Yes - it’s hindsight. Would have been better to bite the bullet back in 1995 and increased taxes rather than kick the can. But I am surprised how much it has cost us to kick the can.
By the way - this has nothing to do with the pension structure. This is just the unfunded liability, or debt, from not paying the normal cost on a current basis.
- Did The Math - Thursday, Oct 31, 13 @ 2:07 pm:
Archimedes @ 12:42 summed it up well with the most significant part being “we are not paying the interest on the unfunded liability”
A very good source of publicly available information can be found on the CoGFA website in two reports regarding the Unfunded Liability and the Report on the Financial Condition of the State Retirement Systems.
http://cgfa.ilga.gov/Upload/Presentation%206-27-13.pdf
http://cgfa.ilga.gov/Upload/FinCondILStateRetirementSysFY2012Feb2013.pdf
- PublicServant - Thursday, Oct 31, 13 @ 2:13 pm:
And, as had been said before, bonding out the unfunded pension liability at the current low interest rates, especially when compared to the current interest rate on the unfunded pension liabilities, would save the state billions over the next 3 decades. But that’s not being discussed because the state, IPI, and the Civies still think they can just reneg on what they currently owe.
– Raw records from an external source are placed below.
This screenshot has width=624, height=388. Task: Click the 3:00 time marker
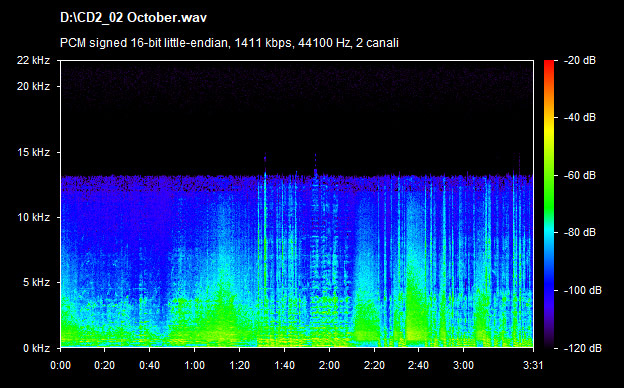click(x=464, y=365)
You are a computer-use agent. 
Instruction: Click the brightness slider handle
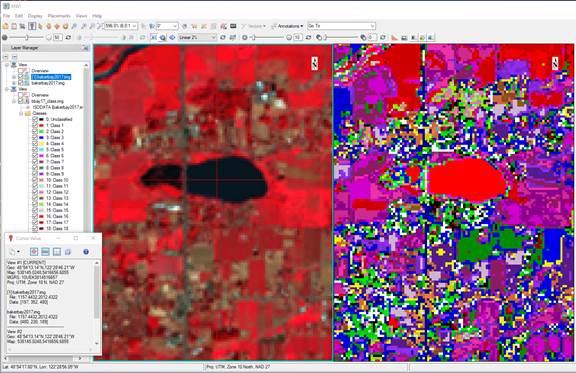26,37
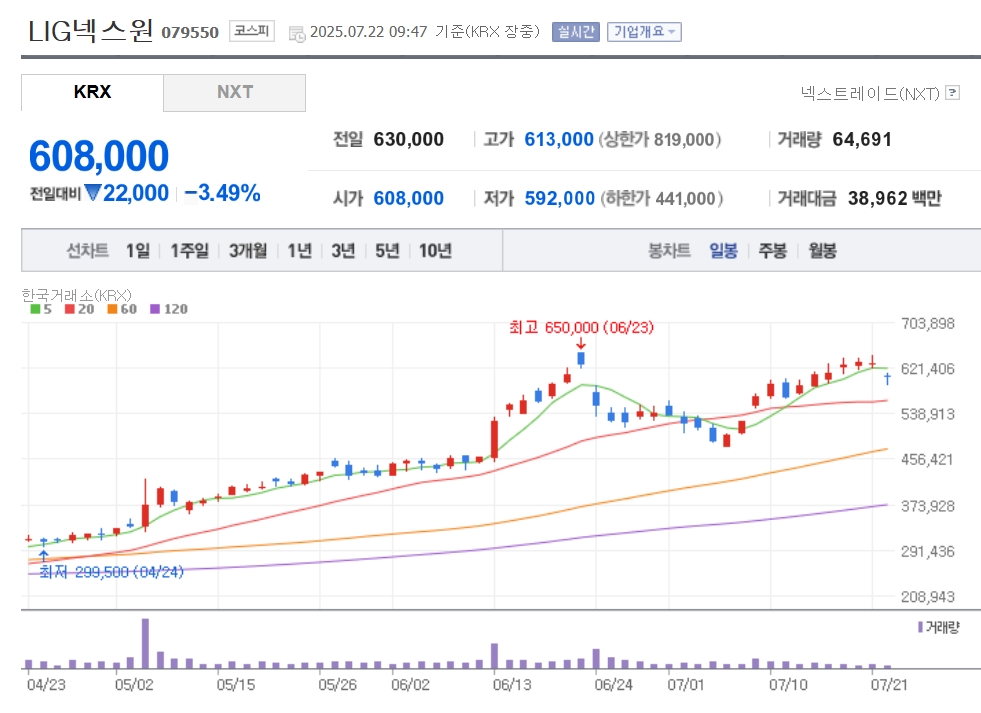Viewport: 981px width, 713px height.
Task: Click the down arrow beside 22,000 change
Action: point(93,193)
Two years down the line when interest rates are higher, the savings will be much less, but I guess stupid is as stupid does, and we’ll have to do this the hard way; By going through the ISC.
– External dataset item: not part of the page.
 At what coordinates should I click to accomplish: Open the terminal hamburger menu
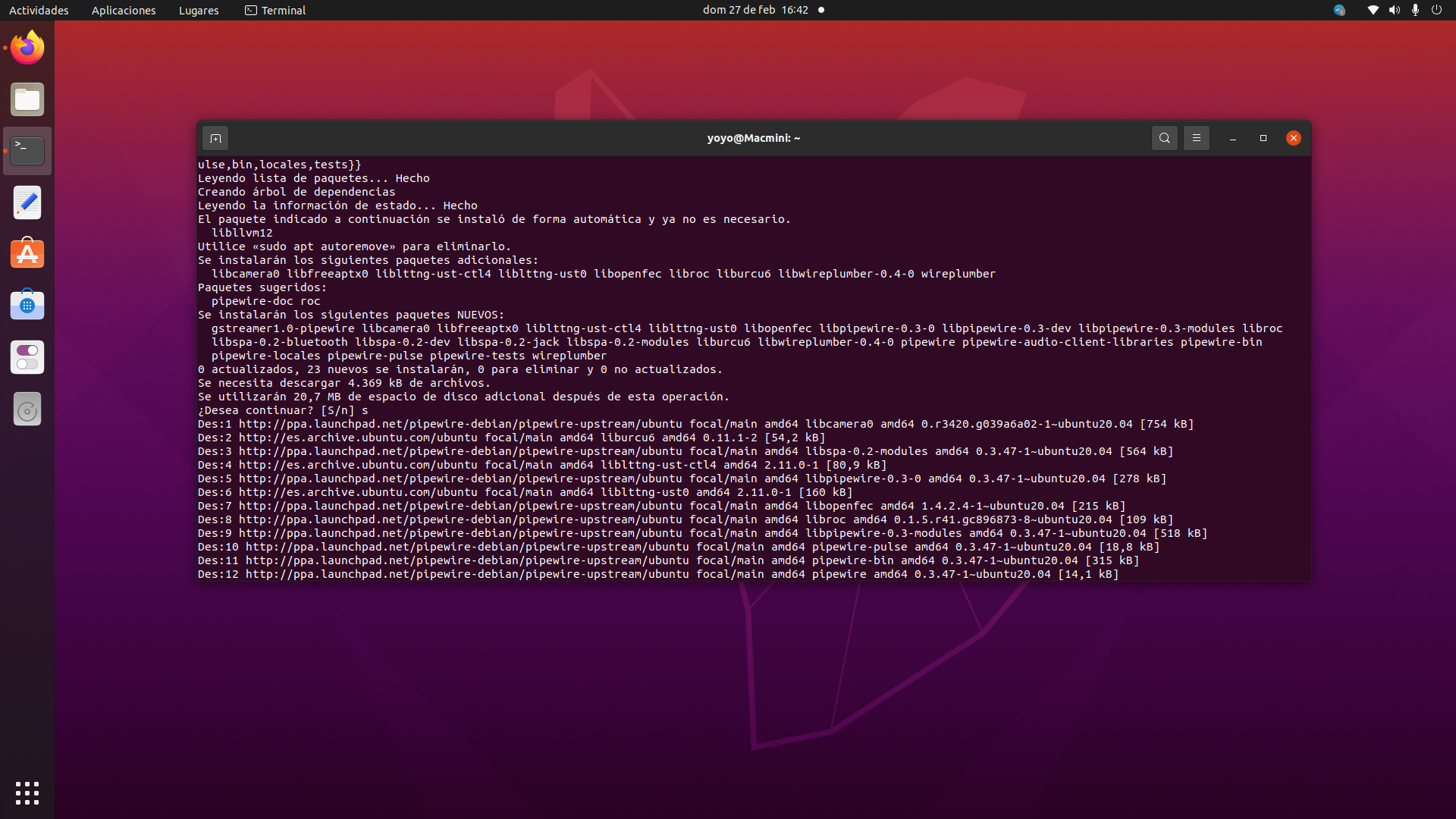click(x=1197, y=138)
- Federalist - Thursday, Oct 31, 13 @ 2:27 pm:
Dupage Dave,
Hope you are right about the lack of need to worry over Medicaid. However, it is already costing the taxpayers $15.2 billion (roughly 50% federal/state) and if any one really believes that the state costs under ACA will not rise significantly- well, again, I hope they are right. But a little common sense would question that based upon past experience. First there is the effect that may more might be likely to come forward than originally expected and second it assumes that the FEDS will honor their promises.
And even if the FEDS honor their promises, the % paid by the states will put increased pressure on
- Federalist - Thursday, Oct 31, 13 @ 2:30 pm:
Dupage Dave,
Hope you are right about the lack of need to worry over Medicaid. However, it is already costing the taxpayers $15.2 billion (roughly 50% federal/state) and if any one really believes that the state costs under ACA will not rise significantly- well, again, I hope they are right. But a little common sense would question that based upon past experience. First there is the effect that may more might be likely to come forward than originally expected and second it assumes that the FEDS will honor their promises.
And even if the FEDS honor their promises, the % paid by the states will put increased pressure on already strained budgets is of grave concern.
The dismissal of all of this as important is, in my opinion, is like burying one’s head in the sand.
- Norseman - Thursday, Oct 31, 13 @ 4:26 pm:
As the bewitching hour approaches and all the little and not-so-little ones come out, HAPPY HALLOWEEN TO ALL, especially to the public workers of the state who are waiting to see if they will be TRICKED by the politicians out of constitutionally protected benefits.